From the desk of Martin G. Williams, MD
Millie is short for Milagro, which in Spanish means miracle. It's an appropriate name for our beautiful little Millie. The story began back in December 2008 when her mother Belkys had shown up for pre-natal consult towards the beginning of the month. The ultrasound, previously done, had confirmed that there were twins in that belly. This was an accomplishment for me, it was the first time that I had been able to detect twins' heartbeats with my stethoscope around the 24-26 gestational week mark. I was proud of myself.
So I was surprised when on the 31st of December Belkys went into early labour. I quickly drove her to La Ceiba and we hurriedly admitted her into the L&D ward in Atlantida's hospital. There the ultrasound showed that both twins were without a heartbeat, essentially dead. The Ob/Gyn doctor at the hospital had been one of my professors and we had kept in touch since my graduation. It was because of this ongoing relationship that I felt comfortable in insisting adamantly that we should C-section her ASAP. She was quickly rolled into the OR and soon prepped for the surgery. When the first baby was delivered, she looked like she had been dead for more than an hour, without any signs of life. When the second baby was delivered, I noticed she was significantly smaller and equally blue and flaccid as the first twin. My heart was broken, these babies meant so much to me.

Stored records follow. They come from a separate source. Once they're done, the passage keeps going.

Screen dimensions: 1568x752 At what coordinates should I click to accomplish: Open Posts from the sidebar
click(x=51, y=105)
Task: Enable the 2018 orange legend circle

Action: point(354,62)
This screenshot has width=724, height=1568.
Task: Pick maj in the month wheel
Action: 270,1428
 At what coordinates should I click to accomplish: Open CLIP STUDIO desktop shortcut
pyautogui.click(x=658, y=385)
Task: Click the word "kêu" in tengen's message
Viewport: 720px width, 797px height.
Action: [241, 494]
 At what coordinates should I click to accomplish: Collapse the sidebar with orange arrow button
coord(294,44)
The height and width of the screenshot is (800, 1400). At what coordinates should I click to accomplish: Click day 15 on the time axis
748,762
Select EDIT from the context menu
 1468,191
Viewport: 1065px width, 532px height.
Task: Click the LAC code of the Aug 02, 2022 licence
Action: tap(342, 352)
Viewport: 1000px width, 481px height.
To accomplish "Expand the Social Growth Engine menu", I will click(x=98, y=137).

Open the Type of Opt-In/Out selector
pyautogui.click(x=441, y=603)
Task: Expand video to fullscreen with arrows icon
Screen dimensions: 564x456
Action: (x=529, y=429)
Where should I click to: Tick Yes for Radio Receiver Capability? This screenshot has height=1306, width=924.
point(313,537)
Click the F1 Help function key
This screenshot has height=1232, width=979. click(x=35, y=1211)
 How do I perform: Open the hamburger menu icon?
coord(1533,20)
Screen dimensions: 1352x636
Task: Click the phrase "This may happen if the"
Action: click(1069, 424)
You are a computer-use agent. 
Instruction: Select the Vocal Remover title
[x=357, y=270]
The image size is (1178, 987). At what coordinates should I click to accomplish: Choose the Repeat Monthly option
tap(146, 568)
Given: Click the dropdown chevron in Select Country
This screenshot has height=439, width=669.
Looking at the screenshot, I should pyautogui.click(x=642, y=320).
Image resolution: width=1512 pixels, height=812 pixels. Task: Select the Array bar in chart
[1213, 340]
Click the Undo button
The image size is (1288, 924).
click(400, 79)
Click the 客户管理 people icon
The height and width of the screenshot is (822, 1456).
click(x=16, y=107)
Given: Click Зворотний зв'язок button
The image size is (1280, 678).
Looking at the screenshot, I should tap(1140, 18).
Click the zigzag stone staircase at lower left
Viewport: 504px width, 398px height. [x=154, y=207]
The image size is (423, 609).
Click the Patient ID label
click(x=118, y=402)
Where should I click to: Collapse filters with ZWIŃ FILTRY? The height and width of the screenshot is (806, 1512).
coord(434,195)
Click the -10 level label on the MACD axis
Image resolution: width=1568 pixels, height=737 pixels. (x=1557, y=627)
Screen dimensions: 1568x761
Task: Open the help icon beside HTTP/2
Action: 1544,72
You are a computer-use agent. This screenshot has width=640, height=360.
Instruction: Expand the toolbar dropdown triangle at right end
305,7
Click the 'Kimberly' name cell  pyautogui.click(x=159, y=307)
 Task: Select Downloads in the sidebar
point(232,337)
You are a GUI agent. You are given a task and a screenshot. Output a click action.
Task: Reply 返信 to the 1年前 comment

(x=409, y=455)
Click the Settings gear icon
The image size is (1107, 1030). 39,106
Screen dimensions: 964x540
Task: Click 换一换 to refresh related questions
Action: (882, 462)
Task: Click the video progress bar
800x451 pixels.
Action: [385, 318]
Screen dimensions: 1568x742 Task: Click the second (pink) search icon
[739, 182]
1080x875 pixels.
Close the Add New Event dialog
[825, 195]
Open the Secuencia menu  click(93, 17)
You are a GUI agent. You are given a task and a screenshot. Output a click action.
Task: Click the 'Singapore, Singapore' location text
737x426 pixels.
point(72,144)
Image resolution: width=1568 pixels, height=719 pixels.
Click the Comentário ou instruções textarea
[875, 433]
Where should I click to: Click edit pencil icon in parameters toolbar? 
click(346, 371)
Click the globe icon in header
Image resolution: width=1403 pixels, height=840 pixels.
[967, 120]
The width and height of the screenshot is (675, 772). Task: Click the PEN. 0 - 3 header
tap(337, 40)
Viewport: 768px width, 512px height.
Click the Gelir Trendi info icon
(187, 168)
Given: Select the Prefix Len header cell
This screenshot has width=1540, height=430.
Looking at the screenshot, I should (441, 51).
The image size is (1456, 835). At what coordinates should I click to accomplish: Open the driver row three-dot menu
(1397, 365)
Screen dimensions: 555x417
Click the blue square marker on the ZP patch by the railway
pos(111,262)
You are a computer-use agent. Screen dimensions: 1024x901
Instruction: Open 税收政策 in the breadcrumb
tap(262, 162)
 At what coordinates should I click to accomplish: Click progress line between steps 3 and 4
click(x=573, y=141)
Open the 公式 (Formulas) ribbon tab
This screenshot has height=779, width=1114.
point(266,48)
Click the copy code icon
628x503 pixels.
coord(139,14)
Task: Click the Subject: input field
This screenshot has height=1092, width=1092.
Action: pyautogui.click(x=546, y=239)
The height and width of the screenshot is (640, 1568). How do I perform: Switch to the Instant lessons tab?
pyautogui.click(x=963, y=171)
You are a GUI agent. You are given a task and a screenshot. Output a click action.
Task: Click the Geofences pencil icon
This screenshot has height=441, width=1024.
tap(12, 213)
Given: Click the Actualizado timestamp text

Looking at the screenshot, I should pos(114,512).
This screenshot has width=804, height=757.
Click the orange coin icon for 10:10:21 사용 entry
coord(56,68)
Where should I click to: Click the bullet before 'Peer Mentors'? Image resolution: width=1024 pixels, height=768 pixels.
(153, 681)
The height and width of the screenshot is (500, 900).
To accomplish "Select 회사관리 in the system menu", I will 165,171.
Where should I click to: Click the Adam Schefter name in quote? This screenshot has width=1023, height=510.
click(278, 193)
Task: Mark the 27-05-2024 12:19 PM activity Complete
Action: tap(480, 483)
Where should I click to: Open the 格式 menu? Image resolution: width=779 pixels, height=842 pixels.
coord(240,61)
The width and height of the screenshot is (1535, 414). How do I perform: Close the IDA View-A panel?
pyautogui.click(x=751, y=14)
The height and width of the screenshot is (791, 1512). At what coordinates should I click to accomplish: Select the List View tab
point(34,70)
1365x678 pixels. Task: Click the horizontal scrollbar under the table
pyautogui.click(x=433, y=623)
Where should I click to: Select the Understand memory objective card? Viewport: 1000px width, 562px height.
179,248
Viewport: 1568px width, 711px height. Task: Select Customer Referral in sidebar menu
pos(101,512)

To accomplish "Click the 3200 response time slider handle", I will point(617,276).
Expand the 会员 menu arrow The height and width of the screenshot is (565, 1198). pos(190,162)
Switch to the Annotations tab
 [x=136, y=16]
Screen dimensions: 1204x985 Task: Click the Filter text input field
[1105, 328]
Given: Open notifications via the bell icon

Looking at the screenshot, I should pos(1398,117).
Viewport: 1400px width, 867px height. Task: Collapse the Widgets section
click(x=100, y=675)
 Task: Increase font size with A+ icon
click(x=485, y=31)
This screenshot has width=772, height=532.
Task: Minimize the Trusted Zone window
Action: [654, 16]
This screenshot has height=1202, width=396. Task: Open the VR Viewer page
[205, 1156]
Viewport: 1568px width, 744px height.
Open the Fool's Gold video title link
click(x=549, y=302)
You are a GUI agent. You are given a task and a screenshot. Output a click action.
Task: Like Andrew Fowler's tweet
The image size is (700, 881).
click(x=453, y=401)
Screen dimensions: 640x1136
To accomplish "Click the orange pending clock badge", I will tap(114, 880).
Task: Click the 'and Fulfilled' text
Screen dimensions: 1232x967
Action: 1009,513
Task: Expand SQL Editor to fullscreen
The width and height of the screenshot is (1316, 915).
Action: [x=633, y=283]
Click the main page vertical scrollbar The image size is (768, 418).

As we were concluding the surgery, the anesthesiologist, exclaimed that the second baby was twitching. We quickly attended her and within minutes she was breathing on her own. Both babies had passed away but for some reason, Millie, the smaller and more feeble of the two, had come back to life.
Each year for her birthday we shower her with gifts. This year she had a special request, a backpack. Our little Millie just turned five and will start kindergarten next month! We serve a God who still performs miracles, and each year we get a very big hug from one of them.